Tom Blake’s practice draws on fragmented moments, looped imagery and recurring motifs as potential sites for contemplating the psychological, architectural and technological frameworks that surround us.
With drawing as a starting point, holding leaves (index) sees momentary gestures, cinematic compositions and recurring motifs fragmented, re-composed and repeated across the space. Viewed together, themes of opacity, time, disintegration, touch, reflection and the potential for the chaotic within apparent moments of stillness, emerge across the works.
The allegorical forms, gestures and notations that recur across this exhibition fall apart in constellations (holding leaves) and we are left to draw our own connections within the residue of disintegrated lines, scattered like seeds across the ground. This piece also marks the final step in the ongoing process of repetition and fragmentation at the centre of the artist’s practice.

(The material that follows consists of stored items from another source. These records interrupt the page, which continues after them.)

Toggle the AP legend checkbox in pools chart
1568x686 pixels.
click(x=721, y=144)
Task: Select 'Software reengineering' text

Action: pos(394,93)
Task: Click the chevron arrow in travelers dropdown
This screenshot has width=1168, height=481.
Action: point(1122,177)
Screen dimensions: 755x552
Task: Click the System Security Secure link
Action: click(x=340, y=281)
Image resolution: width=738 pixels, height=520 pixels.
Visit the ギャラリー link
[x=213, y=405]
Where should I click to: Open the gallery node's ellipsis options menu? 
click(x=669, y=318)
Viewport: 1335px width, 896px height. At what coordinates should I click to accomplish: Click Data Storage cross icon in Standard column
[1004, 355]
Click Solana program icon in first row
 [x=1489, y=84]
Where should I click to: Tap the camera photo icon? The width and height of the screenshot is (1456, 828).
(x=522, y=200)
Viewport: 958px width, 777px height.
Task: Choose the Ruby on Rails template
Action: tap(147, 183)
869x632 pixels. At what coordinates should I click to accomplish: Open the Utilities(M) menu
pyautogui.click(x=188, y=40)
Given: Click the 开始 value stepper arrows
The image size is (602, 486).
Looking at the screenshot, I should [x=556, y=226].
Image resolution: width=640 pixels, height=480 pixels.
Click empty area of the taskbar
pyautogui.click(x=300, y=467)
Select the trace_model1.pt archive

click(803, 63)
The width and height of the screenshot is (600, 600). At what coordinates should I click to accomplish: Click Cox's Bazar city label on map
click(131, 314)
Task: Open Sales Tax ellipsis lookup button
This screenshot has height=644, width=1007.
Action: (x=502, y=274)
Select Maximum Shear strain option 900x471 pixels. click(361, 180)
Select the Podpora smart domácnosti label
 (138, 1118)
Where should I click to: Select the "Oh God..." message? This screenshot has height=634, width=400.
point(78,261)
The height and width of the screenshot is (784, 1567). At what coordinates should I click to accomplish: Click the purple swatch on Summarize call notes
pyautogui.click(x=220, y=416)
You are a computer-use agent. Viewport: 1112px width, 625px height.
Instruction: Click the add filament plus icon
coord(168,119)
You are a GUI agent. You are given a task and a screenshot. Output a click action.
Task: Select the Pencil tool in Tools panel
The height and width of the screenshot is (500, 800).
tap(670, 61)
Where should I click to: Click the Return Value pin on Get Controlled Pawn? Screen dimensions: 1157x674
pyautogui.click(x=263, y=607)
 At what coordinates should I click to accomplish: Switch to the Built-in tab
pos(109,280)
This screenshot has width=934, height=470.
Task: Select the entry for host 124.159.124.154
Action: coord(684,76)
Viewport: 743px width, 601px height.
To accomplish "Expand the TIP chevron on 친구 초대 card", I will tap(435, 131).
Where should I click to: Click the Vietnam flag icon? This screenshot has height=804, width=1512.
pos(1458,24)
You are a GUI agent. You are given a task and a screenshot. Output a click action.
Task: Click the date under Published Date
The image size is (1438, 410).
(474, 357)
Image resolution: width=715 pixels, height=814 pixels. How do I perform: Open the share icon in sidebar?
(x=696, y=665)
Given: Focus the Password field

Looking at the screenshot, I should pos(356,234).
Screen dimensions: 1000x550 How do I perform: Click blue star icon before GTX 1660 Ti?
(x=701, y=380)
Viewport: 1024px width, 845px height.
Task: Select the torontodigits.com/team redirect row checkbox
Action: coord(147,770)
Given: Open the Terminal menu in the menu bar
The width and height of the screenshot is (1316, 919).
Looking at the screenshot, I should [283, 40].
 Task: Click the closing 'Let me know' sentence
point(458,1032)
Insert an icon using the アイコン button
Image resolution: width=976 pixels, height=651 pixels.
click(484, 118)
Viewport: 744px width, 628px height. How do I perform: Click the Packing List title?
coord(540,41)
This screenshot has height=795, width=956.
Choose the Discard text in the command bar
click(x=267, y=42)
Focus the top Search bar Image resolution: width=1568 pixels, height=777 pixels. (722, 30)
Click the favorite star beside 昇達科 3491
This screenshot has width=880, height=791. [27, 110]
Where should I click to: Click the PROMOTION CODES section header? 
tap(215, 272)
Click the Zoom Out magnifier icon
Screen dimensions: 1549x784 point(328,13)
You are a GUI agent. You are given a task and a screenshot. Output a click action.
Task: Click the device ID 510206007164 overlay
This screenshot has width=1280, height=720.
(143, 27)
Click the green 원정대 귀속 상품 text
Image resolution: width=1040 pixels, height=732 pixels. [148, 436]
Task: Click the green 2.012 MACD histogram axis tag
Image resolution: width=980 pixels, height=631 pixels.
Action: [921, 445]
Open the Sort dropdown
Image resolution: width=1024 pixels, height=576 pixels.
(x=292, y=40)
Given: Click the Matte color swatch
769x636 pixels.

holding leaves (index) draws on the writing of Clarice Lispector, in particular Água Viva (‘living water’) and the attempts at holding on to an instant of time. This is echoed in the moving-image work index / silt – a pair of looping videos that commence together, however, as they refresh at slightly different rates, the frames soon diverge and meet each other in different moments throughout the day, creating myriad versions within this small fragment of the final seconds of the 1986 film The Beekeeper.
Tom Blake's hand-etched de-silvered mirrors draw on themes of opacity, repetition and disintegration. By scoring the back of each mirror panel with etching tools, the three layers that make up the reflection (paint, copper, silver) are removed — revealing drawings made from fragments of light.